(EXERCISE): Go line by line through the records below. Copy whichever lines contain the string "computer".
▬▬▬▬▬▬▬▬▬▬
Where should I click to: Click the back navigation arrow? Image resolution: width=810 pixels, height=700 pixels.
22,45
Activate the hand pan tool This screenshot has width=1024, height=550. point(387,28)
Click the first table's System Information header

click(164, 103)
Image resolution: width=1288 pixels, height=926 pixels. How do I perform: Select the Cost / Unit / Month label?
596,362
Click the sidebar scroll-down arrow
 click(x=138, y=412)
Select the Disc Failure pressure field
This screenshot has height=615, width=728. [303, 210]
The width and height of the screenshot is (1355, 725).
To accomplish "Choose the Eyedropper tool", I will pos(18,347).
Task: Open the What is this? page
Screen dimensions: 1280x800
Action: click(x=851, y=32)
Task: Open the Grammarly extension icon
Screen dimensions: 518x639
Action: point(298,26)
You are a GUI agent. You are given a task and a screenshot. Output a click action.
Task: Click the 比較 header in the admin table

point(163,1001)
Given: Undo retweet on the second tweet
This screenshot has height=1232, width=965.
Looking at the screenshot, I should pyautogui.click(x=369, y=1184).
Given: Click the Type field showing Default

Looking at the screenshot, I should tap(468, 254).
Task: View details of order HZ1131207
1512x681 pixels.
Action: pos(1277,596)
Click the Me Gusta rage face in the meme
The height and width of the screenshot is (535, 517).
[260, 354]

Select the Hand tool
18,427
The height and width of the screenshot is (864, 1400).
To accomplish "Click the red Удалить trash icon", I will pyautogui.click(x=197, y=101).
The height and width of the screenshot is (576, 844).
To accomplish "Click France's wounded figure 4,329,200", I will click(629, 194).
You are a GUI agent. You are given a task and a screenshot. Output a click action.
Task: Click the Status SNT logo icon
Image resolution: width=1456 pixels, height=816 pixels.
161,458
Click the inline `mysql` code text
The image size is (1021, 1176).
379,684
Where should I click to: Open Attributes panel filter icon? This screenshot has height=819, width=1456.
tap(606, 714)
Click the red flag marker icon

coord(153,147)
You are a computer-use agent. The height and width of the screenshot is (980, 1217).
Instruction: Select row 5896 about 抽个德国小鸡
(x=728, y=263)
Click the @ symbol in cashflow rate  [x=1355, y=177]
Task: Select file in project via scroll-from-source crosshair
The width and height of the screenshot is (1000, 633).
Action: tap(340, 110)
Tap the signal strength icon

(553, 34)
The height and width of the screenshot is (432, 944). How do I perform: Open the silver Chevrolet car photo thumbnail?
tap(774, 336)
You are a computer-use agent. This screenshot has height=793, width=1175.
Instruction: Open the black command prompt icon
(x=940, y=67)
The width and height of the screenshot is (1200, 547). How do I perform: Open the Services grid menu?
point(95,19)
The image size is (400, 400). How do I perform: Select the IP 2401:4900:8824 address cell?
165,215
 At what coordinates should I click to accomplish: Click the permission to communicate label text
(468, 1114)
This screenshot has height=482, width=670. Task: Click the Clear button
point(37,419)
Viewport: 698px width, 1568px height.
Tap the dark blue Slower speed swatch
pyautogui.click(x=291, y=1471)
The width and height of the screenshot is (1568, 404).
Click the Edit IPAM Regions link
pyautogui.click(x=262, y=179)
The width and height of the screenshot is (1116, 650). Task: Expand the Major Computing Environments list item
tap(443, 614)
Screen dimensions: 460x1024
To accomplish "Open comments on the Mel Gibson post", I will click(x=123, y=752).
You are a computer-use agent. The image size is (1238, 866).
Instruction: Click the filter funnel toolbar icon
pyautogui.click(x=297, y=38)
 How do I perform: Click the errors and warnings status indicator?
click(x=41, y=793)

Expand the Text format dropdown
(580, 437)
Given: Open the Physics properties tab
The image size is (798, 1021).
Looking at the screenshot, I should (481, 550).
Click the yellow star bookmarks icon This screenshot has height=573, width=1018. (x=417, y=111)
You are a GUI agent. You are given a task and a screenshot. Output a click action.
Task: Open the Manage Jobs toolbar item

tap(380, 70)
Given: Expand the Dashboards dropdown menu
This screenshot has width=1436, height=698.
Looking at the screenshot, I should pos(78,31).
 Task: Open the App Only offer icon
▬▬▬▬▬▬▬▬▬▬
(ANSWER FOR THE TASK):
You are a computer-use agent. The height and width of the screenshot is (980, 1217).
You are a computer-use agent. This screenshot has height=793, width=1175.
You are a computer-use agent. The image size is (1238, 866).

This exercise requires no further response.